Force est de constater que la rupture ne cicatrise toujours pas et que le nocturne “You Will Not Die” en porte les stigmates tout en étant l’exact contrepoint du solaire “Home Time”. La forme courte et vive structurait le premier, le second est mélancolique et mourine dans la longueur (2 LP, 1h32 minutes). L’un était rock, faisait appel aux copains et choristes féminines, l’autre est exclusivement électronique et (quasi) solitaire.
La solitude pèse, le noir envahit tout et le pire vient la nuit. “You Will Not Die” est une invitation au voyage dans le ressassement mélancolique. C’est un album dans lequel on entre par un instrumental pathétique et dont on a du mal à sortir. Dans une époque vouée à la forme courte et au zapping culturel, et notamment musical, les 1h32 de Darren semblent une hérésie. C’est pourtant nécessaire pour rendre compte de la détresse du bonhomme et s’immerger dans la douleur.
Rassurons-nous, Darren n’est absolument pas plaintif et comme il avait su peindre son malheur sous des couleurs vives dans “Home Time”, il utilise, artistement, un ensemble de règles strictes (cf. photos de la pochette ci-dessous) et toute une palette de claviers anciens qui donnent une belle patine à l’album et qui rappellent le projet électronique The French, post “Dead Media”, mais en mode sombre et ultra-minimal (douze pistes maximum par titre).

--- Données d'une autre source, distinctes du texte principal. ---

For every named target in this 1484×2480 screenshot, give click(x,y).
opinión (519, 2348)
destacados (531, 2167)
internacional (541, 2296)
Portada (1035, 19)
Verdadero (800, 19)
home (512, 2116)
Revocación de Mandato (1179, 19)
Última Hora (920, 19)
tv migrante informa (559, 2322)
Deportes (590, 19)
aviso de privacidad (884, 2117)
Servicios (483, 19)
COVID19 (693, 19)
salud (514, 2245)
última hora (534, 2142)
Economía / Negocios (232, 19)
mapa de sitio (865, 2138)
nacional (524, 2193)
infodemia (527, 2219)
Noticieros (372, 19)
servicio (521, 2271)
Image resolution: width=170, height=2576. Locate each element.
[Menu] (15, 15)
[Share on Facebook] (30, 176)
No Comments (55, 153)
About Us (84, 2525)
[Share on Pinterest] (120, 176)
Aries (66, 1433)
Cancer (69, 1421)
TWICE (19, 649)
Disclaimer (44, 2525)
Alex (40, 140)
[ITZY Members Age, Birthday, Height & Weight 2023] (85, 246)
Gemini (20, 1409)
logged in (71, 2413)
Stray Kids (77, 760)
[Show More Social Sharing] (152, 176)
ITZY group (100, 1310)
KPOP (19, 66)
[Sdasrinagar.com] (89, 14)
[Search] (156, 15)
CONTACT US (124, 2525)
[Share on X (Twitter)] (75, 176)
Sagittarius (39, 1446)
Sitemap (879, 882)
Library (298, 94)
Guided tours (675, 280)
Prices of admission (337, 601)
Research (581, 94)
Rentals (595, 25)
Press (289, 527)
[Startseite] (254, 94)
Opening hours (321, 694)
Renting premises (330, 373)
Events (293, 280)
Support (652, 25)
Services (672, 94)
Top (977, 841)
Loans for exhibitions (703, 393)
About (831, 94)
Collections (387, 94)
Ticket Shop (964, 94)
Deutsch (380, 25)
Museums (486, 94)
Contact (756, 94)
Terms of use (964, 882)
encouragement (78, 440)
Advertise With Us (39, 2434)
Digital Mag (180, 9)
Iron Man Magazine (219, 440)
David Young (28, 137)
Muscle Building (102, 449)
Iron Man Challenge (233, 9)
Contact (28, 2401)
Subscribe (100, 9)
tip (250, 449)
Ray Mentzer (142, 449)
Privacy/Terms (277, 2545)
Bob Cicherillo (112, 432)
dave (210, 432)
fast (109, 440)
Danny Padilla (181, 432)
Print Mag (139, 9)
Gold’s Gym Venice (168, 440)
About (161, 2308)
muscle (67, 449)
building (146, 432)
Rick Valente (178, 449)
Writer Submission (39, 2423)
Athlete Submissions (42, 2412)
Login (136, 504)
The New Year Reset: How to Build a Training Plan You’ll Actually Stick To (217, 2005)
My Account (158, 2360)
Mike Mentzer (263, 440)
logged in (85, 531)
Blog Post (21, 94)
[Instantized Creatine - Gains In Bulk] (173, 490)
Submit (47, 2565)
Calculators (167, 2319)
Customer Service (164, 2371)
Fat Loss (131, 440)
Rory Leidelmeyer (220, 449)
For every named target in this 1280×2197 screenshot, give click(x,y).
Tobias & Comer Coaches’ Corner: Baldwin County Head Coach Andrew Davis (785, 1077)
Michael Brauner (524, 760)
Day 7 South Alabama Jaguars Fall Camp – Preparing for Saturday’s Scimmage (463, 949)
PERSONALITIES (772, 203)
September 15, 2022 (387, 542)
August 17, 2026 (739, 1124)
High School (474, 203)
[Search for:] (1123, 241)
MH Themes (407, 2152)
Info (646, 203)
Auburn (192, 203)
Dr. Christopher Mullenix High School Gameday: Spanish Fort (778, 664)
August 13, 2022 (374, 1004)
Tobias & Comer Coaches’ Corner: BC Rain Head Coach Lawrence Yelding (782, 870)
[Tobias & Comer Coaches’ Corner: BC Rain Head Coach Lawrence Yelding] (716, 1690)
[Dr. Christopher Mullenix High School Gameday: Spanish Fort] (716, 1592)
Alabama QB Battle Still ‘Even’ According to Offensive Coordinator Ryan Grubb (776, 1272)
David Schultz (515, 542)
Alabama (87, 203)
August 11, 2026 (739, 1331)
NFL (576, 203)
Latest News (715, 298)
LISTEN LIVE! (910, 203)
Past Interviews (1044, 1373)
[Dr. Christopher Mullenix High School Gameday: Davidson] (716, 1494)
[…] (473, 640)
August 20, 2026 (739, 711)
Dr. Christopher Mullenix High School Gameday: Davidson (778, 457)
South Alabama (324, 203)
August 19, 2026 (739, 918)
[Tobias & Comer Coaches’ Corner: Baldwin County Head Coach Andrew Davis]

Darren Hayman, Calimero moderne délaissé par son épouse, a perdu les belles plumes qui le faisaient voler, telles l’âme amoureuse décrite dans le Phèdre de Platon. C’est un cas de possession que décrit Hayman, qui fait écho au délire amoureux, la mania, disséquée par Socrate, que ce soit dans “Don’t Haunt Me“ ou “I Am Owned“. Possédé et dépossédé, Darren est réduit à sa plus simple expression (d’où les instruments antiques, vieillots et capricieux plutôt que vintage, fonctionnant, malgré tout, machinalement).
Hayman apparaît dans son clip comme une image fantôme, résiduelle, dans les vitrines d’un Halloween étranger (espagnol) même si c’est l’amoureuse qui est partout présente dans le texte. Darren essaie de se reprendre malgré tout, malgré l’inertie :
« I want my nights
to be like other people’s nights »
Un petit doo doo final, assez amusant pour l’auditeur, essaie de tirer le titre hors du marais moral.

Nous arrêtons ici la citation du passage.